Clancy praised President George W. Bush as a "good guy"; however, he opposed the Iraq War and argued it lacked a casus belli. Clancy once clashed with Richard Perle, with Clancy stating he almost "came to blows" with Perle, after Perle criticized Colin Powell for being too concerned with the lives of American troops.

Ahead of the 2004 U.S. presidential election, Clancy said that voting for Democrat John Kerry would be "a stretch for me", while also declining to endorse Bush.

Numerous scholars have examined the political dimensions of Clancy's books, especially in the context of the Cold War. Historian Walter Hixson has argued that Clancy's novels, especially The Hunt for Red October and Red Storm Rising, were "popular representations of Reagan-era Cold War values. They reflect both popular perceptions of Soviet behavior and the predominant national security values of the Reagan era."

===September 11 attacks===
On September 11, 2001, Clancy was interviewed by Judy Woodruff on CNN. During the interview, he noted that orthodox "Islam does not permit suicide." Among other observations during this interview, Clancy cited discussions he had with military experts on the lack of planning to deal with a hijacked plane being used in a suicide attack and criticized the news media's treatment of the United States Intelligence Community. Clancy appeared again on PBS's Charlie Rose, to discuss the implications of the day's events with Richard Holbrooke, New York Times journalist Judith Miller, and Senator John Edwards, among others. Clancy was interviewed on those shows because his book Debt of Honor (1994) included a scenario wherein a disgruntled Japanese airline pilot crashes a fueled Boeing 747 into the U.S. Capitol dome during an address by the President to a joint session of Congress, killing the President and most of Congress. In the book, Clancy also implies that Japan's prosperity is due primarily to unequal trading terms. In the book's sequel Executive Orders (1996), the president announces a new foreign policy doctrine, under which the United States will hold personally accountable any foreign leader who orders attacks on U.S. citizens, territory, or possessions in the future.

A week after the September 11 attacks, Clancy suggested on The O'Reilly Factor that American left-wing politicians were partly responsible for the failure to prevent the attacks due to their "gutting" of the Central Intelligence Agency.

== Personal life ==
Clancy's first wife, Wanda Thomas King, was a nurse. They married in 1969 and had four children. The couple separated briefly in 1995, and they permanently separated in December 1996. Wanda Clancy filed for divorce in November 1997, which became final in January 1999. As part of the divorce, she and Clancy split his minority stake in the Baltimore Orioles.

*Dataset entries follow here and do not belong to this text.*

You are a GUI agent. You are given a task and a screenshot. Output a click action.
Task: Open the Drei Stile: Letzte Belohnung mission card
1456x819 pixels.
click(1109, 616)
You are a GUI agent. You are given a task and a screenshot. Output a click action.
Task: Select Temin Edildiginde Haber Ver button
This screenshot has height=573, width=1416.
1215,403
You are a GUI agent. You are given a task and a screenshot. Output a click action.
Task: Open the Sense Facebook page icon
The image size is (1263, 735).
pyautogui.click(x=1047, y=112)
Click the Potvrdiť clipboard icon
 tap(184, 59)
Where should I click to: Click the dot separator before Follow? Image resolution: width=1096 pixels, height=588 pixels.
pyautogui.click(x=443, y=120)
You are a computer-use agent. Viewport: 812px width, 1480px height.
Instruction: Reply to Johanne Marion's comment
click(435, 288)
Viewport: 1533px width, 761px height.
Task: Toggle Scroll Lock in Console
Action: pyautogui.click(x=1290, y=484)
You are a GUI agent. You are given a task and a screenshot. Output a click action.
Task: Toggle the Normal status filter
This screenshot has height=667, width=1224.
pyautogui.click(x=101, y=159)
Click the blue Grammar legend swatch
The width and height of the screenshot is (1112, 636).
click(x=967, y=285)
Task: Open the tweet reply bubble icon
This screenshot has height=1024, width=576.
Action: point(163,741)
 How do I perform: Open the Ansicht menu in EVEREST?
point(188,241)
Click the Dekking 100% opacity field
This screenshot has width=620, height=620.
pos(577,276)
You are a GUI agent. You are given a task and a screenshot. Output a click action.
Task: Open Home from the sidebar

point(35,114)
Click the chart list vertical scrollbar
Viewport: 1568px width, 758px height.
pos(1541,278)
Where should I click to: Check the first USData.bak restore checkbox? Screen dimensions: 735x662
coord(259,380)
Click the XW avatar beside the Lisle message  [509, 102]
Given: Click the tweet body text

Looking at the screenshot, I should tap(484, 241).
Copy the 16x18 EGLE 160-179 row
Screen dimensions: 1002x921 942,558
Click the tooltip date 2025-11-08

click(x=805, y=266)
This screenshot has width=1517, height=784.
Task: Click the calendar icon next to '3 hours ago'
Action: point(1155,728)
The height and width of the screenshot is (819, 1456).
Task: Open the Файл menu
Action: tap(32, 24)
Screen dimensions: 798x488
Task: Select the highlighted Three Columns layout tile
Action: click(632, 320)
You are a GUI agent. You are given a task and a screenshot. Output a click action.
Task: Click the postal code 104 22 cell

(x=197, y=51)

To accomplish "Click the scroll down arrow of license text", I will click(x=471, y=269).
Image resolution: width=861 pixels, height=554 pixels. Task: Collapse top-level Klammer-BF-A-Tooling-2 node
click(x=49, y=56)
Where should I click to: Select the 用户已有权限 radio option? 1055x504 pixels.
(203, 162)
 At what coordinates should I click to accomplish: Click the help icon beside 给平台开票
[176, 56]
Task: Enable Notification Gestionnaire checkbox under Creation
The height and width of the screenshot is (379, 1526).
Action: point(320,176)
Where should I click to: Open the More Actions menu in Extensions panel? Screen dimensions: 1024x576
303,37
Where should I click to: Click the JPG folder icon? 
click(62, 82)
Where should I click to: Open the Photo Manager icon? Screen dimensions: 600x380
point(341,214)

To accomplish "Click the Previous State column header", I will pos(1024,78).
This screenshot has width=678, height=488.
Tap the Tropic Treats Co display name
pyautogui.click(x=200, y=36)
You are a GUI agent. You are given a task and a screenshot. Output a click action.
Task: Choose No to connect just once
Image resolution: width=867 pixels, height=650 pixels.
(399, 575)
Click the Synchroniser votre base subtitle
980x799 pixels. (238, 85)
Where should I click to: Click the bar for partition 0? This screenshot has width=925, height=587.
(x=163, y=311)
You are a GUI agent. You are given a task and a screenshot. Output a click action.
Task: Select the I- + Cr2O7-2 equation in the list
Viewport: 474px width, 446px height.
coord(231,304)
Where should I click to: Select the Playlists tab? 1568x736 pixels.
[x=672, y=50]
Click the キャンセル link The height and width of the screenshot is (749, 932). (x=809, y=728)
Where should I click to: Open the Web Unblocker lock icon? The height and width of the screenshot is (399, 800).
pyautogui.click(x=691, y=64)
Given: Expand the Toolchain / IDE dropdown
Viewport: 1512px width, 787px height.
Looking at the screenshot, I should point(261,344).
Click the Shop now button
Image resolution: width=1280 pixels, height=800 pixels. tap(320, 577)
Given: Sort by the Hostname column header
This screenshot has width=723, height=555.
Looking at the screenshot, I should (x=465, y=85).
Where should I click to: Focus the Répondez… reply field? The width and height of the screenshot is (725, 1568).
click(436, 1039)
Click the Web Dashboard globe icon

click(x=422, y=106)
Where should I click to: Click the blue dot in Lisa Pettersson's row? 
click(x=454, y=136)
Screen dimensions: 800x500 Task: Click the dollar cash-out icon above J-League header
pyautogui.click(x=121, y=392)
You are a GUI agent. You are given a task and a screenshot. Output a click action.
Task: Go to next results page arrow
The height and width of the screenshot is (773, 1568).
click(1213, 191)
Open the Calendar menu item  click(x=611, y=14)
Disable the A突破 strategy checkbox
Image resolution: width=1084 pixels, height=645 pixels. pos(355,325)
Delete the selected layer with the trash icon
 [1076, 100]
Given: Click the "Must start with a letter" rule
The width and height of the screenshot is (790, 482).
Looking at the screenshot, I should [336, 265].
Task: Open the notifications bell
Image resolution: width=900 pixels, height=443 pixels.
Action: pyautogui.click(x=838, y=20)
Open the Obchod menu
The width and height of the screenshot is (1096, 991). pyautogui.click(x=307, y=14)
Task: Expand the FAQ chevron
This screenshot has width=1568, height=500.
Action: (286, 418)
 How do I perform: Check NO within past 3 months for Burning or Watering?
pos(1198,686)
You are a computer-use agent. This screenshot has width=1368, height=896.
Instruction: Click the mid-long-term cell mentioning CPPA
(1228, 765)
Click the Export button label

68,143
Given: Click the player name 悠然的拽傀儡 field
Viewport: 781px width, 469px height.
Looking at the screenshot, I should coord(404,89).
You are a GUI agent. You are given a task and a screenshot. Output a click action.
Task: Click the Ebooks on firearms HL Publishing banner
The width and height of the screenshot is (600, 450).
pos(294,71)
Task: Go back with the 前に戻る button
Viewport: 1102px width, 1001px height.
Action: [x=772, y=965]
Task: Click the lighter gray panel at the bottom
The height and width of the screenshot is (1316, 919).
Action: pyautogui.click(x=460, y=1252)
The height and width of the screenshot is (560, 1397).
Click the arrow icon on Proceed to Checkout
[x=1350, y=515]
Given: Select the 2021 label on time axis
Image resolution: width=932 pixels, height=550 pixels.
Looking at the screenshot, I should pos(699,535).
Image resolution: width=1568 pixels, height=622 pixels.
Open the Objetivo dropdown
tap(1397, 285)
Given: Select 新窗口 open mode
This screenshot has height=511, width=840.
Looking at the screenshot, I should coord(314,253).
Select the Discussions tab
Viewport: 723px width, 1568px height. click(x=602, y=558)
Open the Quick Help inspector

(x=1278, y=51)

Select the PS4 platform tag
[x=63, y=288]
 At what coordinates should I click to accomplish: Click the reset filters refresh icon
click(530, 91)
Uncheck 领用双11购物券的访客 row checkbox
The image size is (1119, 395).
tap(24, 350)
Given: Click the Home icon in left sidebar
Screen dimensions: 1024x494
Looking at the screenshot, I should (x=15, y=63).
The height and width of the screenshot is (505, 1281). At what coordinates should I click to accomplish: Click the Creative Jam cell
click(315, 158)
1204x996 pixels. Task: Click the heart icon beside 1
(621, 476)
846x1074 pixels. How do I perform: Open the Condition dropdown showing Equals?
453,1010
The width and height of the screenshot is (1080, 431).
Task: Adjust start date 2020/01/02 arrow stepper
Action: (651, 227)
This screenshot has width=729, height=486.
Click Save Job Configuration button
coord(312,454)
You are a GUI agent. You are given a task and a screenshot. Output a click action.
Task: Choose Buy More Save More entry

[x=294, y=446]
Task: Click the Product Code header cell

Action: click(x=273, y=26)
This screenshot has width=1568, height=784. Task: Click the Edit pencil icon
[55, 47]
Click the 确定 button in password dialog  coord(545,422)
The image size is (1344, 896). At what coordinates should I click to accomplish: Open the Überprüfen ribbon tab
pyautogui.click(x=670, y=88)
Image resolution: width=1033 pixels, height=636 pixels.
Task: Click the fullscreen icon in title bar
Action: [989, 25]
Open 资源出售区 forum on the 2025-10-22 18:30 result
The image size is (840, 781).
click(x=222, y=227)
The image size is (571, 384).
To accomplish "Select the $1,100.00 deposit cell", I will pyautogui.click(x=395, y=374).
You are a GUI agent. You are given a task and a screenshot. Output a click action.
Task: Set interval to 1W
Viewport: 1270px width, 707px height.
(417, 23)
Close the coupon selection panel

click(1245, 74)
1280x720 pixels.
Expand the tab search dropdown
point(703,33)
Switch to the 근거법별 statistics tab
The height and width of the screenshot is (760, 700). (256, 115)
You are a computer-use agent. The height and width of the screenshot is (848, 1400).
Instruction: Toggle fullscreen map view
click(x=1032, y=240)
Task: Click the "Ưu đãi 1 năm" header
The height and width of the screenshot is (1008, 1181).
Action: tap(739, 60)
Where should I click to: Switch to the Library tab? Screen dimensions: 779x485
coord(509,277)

On June 26, 1999, Clancy married freelance journalist Alexandra Marie Llewellyn, whom he had met in 1997. Llewellyn is the daughter of J. Bruce Llewellyn and a family friend of Colin Powell, who originally introduced the couple to each other. They remained together until Clancy's death in October 2013. They had one daughter.

Clancy was a Roman Catholic. The plot of his novel Red Rabbit revolves around John Paul II. In a June 27, 1993, interview with The Washington Post, he was quoted as saying, "I've had [sex scenes] in my books before, but you had to look real fast because, you know, I'm a married Catholic and I don't do that." In a 2002 interview with Lev Grossman for Time magazine, Clancy lamented what he perceived as society's double standard in the way Catholics are viewed by some people in society in relation to other demographic segments: "You can't hate black people any more, of course, and you can't hate homosexuals any more, but you can hate all the Catholics you want."

=== Property ===
Clancy's 80-acre estate, which was once a summer camp, is located in Calvert County, Maryland. It has a panoramic view of the Chesapeake Bay. The stone mansion, which cost $2 million, has 24 rooms and features a shooting range in the basement. The property also features a World War II–era M4 Sherman tank, a Christmas gift from his first wife.

Clancy also purchased a 17,000-square-foot penthouse condominium in the Ritz-Carlton, in Baltimore's Inner Harbor, for $16 million. Clancy and his wife combined four units to create the apartment.

His Chesapeake Bay estate sold for $4.9 million in 2020.

== Death and Legacy ==
Clancy died of heart failure on October 1, 2013, at Johns Hopkins Hospital, near his Baltimore home. John D. Gresham, a co-author and researcher with Clancy on several books, said Clancy had been suffering heart problems for some time prior: "Five or six years ago Tom suffered a heart attack and he went through bypass surgery. It wasn't that he had another heart attack, his heart just wore out."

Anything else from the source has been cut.